SWEET JIMMY: CRIME HAS MANY FACES

 

Knockabout vocabulary and larrikin lingo get a laconically lyrical workout in Bryan Brown’s SWEET JIMMY, seven stories of the unsavoury, the unsaved and salvation of sorts.

Written in a style not so much staccato as terse, SWEET JIMMY is not engorged by the gift of the gab but the gift of curt crispness, no buggering around with embroidering thought, speech or action. Nothing superfluous.

Most of the stories are concerned with the criminal milieu and the star of such notable Australian crime capers as Two Hands and Old School successfully and succinctly enters the murky waters of murder, mayhem and revenge.

The collection is book-ended with the tale of Jimmy Quigley, an electrician with a shocking predilection. He’s the Sweet Jimmy of this compendium’s title. He and his cousin share a colourful past and ever darkening present.

There’s crazy comedy in the multicultural mixing pot that comprises contemporary Sydney, especially in the laugh out loud The Tea-Leaf.

And there is the aching anguish of a parent losing a child and his search for answers in Be Not Afraid and the prodigal Good Samaritan yarn of Vigilante.

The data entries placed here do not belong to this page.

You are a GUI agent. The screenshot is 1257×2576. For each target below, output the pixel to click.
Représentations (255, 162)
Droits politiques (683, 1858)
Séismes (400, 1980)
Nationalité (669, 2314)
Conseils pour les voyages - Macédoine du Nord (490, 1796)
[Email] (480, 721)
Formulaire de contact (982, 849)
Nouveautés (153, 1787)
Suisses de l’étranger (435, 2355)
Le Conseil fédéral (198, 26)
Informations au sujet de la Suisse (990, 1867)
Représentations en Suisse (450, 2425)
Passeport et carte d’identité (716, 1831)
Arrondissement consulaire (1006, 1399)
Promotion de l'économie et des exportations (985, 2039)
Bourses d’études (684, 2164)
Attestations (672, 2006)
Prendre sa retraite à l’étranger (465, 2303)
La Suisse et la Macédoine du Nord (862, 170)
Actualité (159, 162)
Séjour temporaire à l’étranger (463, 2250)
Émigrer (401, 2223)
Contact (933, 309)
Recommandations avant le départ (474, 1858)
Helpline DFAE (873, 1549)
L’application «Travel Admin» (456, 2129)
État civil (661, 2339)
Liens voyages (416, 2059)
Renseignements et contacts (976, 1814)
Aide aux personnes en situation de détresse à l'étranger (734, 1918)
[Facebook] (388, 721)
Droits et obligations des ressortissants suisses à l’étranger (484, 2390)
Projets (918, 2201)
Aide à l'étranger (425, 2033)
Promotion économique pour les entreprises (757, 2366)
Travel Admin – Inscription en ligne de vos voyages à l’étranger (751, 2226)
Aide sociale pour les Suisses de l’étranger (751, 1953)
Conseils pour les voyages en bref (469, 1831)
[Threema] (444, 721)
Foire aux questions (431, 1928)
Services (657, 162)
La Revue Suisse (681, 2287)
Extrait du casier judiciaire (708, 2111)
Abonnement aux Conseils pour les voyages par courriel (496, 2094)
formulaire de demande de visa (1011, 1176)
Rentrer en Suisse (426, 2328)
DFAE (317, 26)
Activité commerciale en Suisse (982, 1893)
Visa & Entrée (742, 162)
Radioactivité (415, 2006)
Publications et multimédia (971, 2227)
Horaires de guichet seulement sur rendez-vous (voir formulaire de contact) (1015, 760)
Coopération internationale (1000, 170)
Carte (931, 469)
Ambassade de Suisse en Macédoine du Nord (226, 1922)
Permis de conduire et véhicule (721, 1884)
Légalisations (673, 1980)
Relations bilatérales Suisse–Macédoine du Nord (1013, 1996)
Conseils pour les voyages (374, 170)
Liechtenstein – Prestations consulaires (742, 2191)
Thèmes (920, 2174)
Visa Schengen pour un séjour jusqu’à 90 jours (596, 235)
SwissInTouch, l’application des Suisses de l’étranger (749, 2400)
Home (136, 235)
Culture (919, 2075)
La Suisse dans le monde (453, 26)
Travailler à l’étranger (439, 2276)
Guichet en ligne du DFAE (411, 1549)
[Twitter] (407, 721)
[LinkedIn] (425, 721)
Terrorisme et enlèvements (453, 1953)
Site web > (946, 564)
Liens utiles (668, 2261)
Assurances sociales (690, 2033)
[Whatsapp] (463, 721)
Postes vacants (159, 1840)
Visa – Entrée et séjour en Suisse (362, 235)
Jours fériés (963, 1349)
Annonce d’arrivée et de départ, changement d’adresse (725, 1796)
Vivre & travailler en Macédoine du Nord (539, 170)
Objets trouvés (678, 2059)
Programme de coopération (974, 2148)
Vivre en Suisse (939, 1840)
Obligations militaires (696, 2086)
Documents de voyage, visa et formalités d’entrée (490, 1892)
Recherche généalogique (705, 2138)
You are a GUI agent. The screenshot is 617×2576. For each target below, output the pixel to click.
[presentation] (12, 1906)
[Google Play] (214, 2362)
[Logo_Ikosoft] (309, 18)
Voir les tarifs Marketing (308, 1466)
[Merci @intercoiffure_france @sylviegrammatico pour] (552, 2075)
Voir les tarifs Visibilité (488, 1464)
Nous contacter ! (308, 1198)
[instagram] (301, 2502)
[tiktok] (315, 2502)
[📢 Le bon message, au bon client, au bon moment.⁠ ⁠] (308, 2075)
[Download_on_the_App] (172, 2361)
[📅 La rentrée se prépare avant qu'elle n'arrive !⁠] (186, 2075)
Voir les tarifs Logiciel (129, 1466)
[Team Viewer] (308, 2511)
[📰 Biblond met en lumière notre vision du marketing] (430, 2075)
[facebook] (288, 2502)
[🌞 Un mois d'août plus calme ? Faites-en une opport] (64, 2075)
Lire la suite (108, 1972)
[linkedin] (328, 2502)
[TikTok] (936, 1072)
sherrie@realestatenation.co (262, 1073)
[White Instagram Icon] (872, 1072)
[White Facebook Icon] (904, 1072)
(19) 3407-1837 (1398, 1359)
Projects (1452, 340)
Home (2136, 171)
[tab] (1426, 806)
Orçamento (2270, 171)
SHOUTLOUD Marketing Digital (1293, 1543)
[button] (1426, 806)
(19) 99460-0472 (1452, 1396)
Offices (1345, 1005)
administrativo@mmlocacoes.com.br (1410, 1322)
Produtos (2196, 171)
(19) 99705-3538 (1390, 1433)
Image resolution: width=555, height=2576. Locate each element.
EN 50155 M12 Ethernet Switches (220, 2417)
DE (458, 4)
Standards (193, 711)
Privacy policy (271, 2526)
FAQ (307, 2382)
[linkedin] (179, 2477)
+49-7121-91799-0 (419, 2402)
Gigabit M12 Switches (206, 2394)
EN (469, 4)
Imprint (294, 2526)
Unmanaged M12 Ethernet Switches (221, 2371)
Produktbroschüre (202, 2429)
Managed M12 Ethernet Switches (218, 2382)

Not exactly ocker noir, SWEET JIMMY sustains its style throughout except for a deviation into a cabin in the woods type tale of an Aussie couple fighting for survival in an American backwater. It is appropriately titled Nightmare.

SWEET JIMMY reminds one that Brown had a hand in the Twisted Tales television series and this anthology would no doubt suit a seven part series in that vein.

Until then, enjoy dipping into the source material. Cast your eyes over the stories and start your casting. It’ll make lock-down just that more bearable.